Kirby worries that this second school of thought ignores the importance of interconnectedness and that some organisms may not be able to adapt in time. Her idea of interconnectedness extends to the functionality of biomimicry, which, as explained by the Biomimicry Institute, “is a practice that learns from and mimics the strategies found in nature to solve human design challenges.” Biomimicry will be a key design model for introducing honeybees to the IAIA campus in a way that mimics the existing biological ecosystems. As climate change influences weather patterns across the globe, Kirby says, biomimicry will be key for human societies adapting into an unknown future. Thinking about the ultimate stakes of biomimicry and agriculture in today’s quickly changing environments, Kirby says: “That sort of fear of the unknown, I feel, is a call to action to folks. You’re going to have to choose. And it’s not that the choice is, well, ‘Let’s go back in time.’ We can’t go back in time. So my hope is that there will be more efforts for biomimicry.”  

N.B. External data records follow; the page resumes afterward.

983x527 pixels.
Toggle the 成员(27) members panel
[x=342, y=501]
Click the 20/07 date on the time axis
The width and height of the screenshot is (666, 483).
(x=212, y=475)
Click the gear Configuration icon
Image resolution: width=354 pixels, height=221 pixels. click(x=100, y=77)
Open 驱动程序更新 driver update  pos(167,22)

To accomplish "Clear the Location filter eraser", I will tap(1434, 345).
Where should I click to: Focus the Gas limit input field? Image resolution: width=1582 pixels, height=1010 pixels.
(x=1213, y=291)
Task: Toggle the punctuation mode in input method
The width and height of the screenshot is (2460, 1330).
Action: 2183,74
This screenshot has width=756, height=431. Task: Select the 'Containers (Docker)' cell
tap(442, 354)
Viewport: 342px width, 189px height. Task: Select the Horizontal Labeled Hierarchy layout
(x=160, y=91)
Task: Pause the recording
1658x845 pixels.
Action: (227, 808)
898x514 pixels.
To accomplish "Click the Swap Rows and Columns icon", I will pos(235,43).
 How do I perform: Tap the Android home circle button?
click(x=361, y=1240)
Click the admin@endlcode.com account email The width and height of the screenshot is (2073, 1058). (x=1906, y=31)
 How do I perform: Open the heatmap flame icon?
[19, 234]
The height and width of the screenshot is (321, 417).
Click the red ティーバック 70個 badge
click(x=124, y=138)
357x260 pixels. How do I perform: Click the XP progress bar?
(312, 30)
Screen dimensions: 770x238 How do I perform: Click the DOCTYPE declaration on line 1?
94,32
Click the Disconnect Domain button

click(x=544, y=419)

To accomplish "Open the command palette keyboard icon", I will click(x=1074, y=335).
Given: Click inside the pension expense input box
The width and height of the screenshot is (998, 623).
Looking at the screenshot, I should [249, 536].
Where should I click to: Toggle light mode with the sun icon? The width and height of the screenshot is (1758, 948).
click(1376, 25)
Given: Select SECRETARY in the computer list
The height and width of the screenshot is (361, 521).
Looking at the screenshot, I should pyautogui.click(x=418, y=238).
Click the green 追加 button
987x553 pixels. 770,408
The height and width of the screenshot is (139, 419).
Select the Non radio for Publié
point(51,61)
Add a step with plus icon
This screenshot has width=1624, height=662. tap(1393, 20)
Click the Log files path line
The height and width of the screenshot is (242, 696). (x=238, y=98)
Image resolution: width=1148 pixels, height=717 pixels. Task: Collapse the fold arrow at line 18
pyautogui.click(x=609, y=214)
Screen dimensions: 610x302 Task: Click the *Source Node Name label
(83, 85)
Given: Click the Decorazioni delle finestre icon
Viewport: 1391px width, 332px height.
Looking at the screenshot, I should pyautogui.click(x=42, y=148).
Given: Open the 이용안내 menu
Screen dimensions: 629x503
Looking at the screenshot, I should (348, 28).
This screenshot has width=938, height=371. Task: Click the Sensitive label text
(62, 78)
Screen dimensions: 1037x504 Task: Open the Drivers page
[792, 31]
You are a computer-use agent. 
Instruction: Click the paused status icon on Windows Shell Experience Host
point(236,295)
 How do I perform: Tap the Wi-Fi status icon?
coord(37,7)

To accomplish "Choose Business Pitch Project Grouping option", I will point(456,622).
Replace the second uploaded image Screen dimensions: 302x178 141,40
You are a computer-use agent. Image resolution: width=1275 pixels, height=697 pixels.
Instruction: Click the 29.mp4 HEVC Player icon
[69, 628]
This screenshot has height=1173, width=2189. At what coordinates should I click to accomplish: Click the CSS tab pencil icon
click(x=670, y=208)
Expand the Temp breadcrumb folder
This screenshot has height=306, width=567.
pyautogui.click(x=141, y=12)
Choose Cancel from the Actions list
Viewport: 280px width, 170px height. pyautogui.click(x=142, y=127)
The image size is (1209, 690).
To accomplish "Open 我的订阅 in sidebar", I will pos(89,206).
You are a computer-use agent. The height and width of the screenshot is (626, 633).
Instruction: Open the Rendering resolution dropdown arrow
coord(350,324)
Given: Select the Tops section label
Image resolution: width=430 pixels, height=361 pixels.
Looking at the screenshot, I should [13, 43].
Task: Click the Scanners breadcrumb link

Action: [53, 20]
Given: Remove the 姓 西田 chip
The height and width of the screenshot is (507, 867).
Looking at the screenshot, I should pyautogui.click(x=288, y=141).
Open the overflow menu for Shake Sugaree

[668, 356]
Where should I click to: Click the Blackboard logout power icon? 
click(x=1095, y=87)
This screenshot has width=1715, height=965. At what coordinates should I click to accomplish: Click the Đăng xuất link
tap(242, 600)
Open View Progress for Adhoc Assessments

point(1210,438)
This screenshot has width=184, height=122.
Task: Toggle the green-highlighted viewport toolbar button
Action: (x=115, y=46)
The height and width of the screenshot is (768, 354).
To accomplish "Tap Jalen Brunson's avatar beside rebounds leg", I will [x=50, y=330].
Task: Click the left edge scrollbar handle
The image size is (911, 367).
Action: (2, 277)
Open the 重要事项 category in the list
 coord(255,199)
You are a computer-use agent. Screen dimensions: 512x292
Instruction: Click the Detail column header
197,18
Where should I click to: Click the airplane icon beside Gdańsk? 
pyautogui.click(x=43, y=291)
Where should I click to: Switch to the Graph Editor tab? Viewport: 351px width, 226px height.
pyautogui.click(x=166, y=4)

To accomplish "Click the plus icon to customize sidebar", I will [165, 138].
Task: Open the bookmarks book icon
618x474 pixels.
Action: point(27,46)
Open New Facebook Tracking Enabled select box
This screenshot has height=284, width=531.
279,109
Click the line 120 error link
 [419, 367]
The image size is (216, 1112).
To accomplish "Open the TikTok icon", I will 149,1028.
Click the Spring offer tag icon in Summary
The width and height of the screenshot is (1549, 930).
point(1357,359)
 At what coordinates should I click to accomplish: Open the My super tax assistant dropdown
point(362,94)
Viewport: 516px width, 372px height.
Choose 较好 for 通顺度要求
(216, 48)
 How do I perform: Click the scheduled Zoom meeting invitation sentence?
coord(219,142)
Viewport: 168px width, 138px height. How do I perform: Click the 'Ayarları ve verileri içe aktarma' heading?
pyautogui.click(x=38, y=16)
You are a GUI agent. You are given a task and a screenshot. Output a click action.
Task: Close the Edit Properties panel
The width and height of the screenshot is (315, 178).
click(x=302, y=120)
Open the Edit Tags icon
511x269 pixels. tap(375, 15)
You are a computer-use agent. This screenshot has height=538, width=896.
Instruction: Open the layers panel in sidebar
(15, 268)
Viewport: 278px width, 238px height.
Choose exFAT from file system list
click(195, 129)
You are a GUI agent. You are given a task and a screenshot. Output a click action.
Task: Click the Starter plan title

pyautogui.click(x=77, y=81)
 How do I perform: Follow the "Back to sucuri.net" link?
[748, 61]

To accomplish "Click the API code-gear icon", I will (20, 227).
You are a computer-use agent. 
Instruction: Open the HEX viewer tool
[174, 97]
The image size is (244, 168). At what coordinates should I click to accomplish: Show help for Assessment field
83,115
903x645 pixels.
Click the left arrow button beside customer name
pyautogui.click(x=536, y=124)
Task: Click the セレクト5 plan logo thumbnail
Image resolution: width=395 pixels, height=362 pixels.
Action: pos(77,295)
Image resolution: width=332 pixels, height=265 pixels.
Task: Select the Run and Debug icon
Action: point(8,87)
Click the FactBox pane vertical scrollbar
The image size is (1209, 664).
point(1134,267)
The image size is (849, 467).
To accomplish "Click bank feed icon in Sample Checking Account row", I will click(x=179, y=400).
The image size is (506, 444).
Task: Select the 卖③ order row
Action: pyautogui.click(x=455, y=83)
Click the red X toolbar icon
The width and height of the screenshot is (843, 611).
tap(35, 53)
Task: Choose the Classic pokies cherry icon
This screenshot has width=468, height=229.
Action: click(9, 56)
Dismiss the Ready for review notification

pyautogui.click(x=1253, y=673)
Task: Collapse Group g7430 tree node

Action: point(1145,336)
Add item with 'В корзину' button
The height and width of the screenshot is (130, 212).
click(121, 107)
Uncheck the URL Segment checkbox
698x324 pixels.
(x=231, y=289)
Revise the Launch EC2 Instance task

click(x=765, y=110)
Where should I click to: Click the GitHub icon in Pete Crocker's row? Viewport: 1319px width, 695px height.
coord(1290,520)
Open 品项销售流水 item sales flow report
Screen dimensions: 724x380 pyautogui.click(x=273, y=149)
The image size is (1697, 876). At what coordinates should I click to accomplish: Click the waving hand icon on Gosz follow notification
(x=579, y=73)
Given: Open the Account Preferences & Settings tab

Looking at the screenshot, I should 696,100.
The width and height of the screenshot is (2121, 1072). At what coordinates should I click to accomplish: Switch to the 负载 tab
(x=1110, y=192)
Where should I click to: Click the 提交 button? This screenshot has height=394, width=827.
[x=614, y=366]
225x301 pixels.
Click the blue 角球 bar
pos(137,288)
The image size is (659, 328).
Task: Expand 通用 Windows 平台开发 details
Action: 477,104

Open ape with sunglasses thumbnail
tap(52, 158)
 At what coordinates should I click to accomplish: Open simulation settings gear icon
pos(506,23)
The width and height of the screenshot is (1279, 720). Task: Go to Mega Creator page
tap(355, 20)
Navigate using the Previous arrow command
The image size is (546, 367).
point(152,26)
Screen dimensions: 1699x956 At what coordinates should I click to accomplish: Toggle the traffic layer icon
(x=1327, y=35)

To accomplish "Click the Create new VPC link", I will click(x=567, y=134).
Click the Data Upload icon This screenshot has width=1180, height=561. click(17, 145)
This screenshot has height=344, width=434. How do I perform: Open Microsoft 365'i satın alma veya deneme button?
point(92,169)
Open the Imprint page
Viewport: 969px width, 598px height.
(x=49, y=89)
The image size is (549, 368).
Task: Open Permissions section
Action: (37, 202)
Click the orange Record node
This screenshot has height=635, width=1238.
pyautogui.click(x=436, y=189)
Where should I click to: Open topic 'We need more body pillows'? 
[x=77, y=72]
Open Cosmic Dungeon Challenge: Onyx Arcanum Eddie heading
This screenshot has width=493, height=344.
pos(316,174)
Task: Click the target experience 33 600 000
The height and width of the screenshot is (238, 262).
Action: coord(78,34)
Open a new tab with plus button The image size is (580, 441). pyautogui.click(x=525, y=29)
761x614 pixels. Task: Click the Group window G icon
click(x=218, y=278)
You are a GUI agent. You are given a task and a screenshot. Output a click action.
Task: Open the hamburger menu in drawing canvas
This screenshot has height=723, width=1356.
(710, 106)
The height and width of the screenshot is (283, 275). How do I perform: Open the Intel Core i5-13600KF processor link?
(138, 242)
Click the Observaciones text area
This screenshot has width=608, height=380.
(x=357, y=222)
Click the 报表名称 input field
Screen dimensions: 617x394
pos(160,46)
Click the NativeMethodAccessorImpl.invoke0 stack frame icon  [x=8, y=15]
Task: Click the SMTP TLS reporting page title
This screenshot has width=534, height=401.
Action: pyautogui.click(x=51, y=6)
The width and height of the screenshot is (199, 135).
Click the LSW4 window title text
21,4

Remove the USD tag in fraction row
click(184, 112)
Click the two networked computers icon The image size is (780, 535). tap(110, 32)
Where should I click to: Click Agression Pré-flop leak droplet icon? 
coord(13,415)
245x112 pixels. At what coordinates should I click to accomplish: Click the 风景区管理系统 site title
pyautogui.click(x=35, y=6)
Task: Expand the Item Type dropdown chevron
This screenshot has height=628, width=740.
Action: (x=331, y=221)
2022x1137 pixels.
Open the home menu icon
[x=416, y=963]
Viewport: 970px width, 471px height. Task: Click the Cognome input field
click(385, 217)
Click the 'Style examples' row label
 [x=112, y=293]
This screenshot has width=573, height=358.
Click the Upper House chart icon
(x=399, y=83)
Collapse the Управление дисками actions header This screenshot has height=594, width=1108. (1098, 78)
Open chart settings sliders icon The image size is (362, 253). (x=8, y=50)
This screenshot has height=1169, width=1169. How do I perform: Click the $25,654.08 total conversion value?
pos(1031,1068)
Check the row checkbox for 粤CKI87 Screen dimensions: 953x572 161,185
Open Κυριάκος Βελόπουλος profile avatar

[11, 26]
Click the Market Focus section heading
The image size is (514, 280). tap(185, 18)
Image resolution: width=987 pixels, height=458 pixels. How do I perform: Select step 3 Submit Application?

IAIA’s hoop houses grow a forest of leafy greens. Photo by Jason S. Ordaz. Courtesy of IAIA.

The long-term goal of both the Land-Grant Program’s honeybee hives and gardens is to nourish the IAIA community. Kirby plans to make the honey—a medicine and natural sweetener—available to students, staff, and faculty. Kirby also hopes that the hives will act as teaching apiaries for the IAIA community. 

Quintana created the seed collection and the Turtle Garden to foster and nourish the community. The produce from the greenhouse and outdoor gardens is shared first with the café, then the food pantry, and then offered to the staff and faculty. Although it is not yet a full seed-lending library, Quintana says that if people reach out wanting to start a Three Sisters garden, she and the others in the Land-Grant office are more than happy to pass on the seeds. They hope that anyone starting a Three Sisters garden will save the seeds and be able to plant for years to come.  

“The Creator gave these foods to us because that’s what we need,” Quintana says. “We are seeds even, especially women. We’re born with our seeds. Our grandmothers were born with us, and it goes that far, every generation—that’s how we are connected.”

Triana Reid

Triana Reid is from Taos, New Mexico and will be graduating from the Institute of American Indian Arts with a BFA in poetry this coming fall.